Figure 3 presents a detailed flow diagram of the functions performed by the data flow monitor 300a and 300b in Figure 1 (300 in Figures 1 and 2). At step 302, the data flow monitor examines each message that is transmitted by the user's browser 108 or 114 back to the Internet 102. There are many ways in which this can be done. In the preferred embodiment of the invention, the data flow monitor is embedded within the TCP/IP network protocol stack at a position where it is able to monitor TCP packets to determine either to which socket they are addressed within the vendor's server by socket number or what HTTP or WAP command they contain. When a message is found that is requesting secure communication with a server to download a document, as through the SSL (Secure Sockets Layer) protocol or the WTLS Wireless Transport Layer Security protocol (step 304 in Figure 3) , then at step 306, the web address of the requested secure form is forwarded to the form fill proxy 400 (400a or 400b in Figure 1). In this manner, all requests for secure access to forms are intercepted by the data flow monitors 300a and 300b and are diverted to the form fill proxy 400. Part of the data flow monitor may also be resident upon a server, such as the server containing the ISP proxy and gateway 116 and 122 or the server containing the form fill proxy 400. THE FORM FILL PROXY

Figures 4 and 5 together present a detailed flow diagram of the activities of the form fill proxy 400 (400a and 400b in Figure 1). At step 402, the form fill proxy 400 is placed into operation when it receives from the data flow monitor 300 (300a and 300b in Figure 1) a request to establish secure communication sent from a user to a vendor's web site. Typically, these requests are ones where the address of the server and document is prefixed by "HTTPS://".

At step 404, the form fill proxy 400 takes over the handshaking protocol to establish a secure connection under SSL or WTLS and begins by requesting the vendor's web site 104 to present its digital I.D. 128 for verification. At step 406, the vendor's digital I.D. 128 is verified. If it is not valid, then at step 409 a warning message is presented to the user upon the browser 108 or 114, and the proxy 400 exits without taking any further steps. While these initial steps are carried out by the form fill proxy 400 in the preferred embodiment of the invention, they could just as well be carried out by the user's browser prior to intervention by the data flow monitor, or they could be carried out by a stub program within the form fill system 200a or 200b.

Next, the form fill proxy 400 requests from the user's browser 108 or 114 user I.D. cookies that may have been placed there during an earlier secure access to a vendor during the present operating session. If such cookies are found, then at step 410, the personal information form 126 is obtained and downloaded from the vendor's website 104; and at step 412, the form is submitted, along with the user's I.D. information, to the match engine 500 within the form fill system 200 through the common entry 202.

If user I.D. cookies are not found at step 408, then the form fill proxy 400, at step 414, prompts the user for a user name and password (or equivalent) and must check that password (or equivalent) against stored information for the user contained in the wallet database 1100. If the user name and password (or equivalent) are invalid, then the program 400 terminates, displaying an appropriate error message to the user. If they are valid, then at step 412, I.D. cookies are deposited on the user's PC 110 or wireless telephone or PDA 106, and program control continues at step 410 and 412 where the personal information form 126 is downloaded from the vendor's web site 104 and is submitted to the match engine 500.

**Material**
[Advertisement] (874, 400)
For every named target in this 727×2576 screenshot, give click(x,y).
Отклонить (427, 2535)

**Written problem**
In the text on the form fill system, why is the data flow monitor embedded at its particular position in the TCP/IP network protocol stack? Answer in one to three sentences.

**Written answer**
From that position it can monitor TCP packets and determine either which socket within the vendor's server they are addressed to, by socket number, or what HTTP or WAP command they contain.